Che cosa rischia l’economia slovenaChe differenza abissale tra la Slovenia che faceva parte della ex Jugoslavia e quella attuale: la nazione balcanica rappresentava infatti la zona piu’ ricca del mosaico di paesi di quella penisola a noi cosi’ vicina, ma anche il divario tra il 2007 e oggi e’ abissale. Sei anni fa, infatti, il governo di Lubiana ha deciso di adottare l’euro come propria moneta, ma sembrano passati per lo meno sei decenni.

In effetti, questo paese sta preoccupando e non poco l’intera Unione Europea e c’e’ addirittura chi parla di un default imminente. Bruxelles potrebbe procedere al salvataggio sloveno, ma quanto accaduto ieri e’ sintomatico del suo stato di salute. Il premier Janez Jansa e’ stato sfiduciato dal Parlamento a causa di uno scandalo che lo ha travolto e che ha a che fare con la corruzione. Per la prima volta e’ stata incaricata una donna di formare un nuovo esecutivo, Alenka Bratusek.

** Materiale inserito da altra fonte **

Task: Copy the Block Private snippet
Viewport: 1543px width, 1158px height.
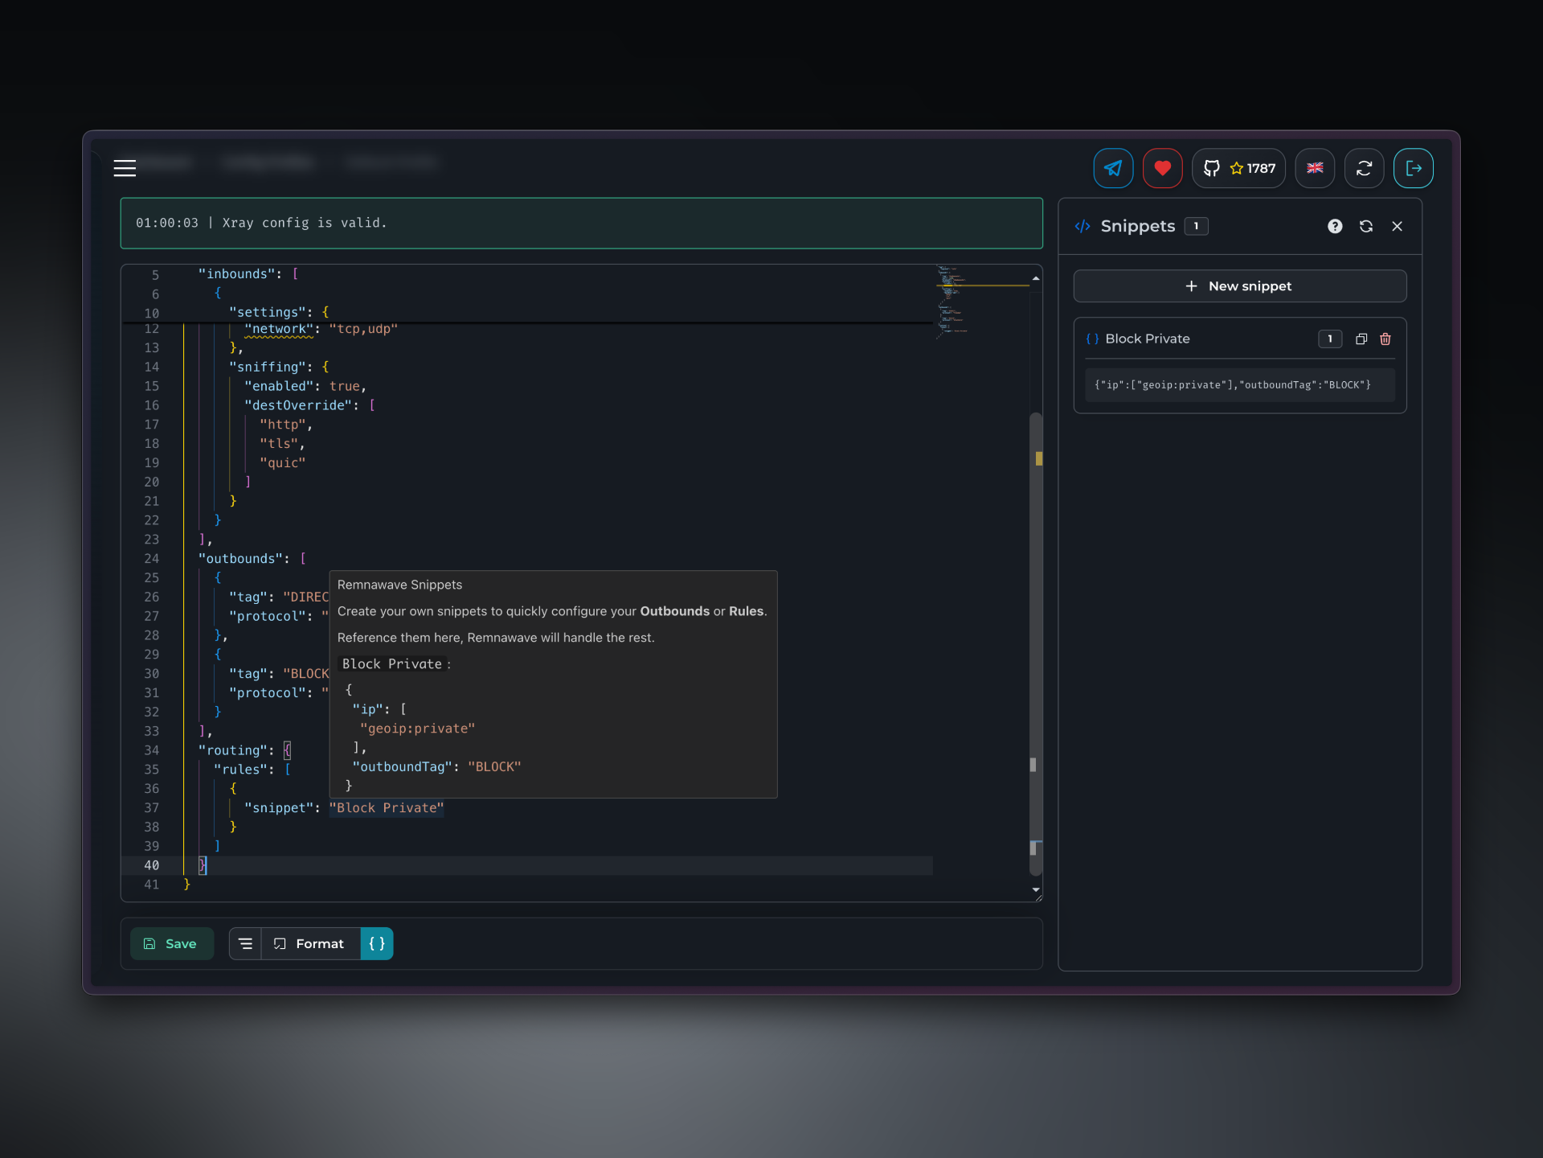Action: (x=1361, y=339)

Quest’ultima fa parte di un partito di centrosinistra, Pozitivna Slovenija (letteralmente Slovenia Positiva), e avra’ due settimane di tempo per riuscire in questo compito cosi’ gravoso. Il default che rischia Lubiana e’ dovuto principalmente al sistema bancario. Gli istituti di credito hanno infatti troppi crediti in sofferenza (circa il 20% del prodotto interno lordo), di conseguenza e’ stata necessaria una ricapitalizzazione da quattro miliardi di euro.

Inoltre, il debito pubblico e’ passato in soli cinque anni dal 16 al 59%, mentre il livello della disoccupazione ha superato i dodici punti percentuali. La Bratusek si e’ detta sicura di poter risolvere questa situazione senza alcun aiuto europeo, ma questa eccessiva sicurezza deve anche tradursi in realta’. Chi ha sottolineato con eccessiva enfasi quanto la Slovenia fosse un modello economico da seguire dovra’ ora ricredersi, il commissariamento dell’Ue e’ sempre piu’ vicino.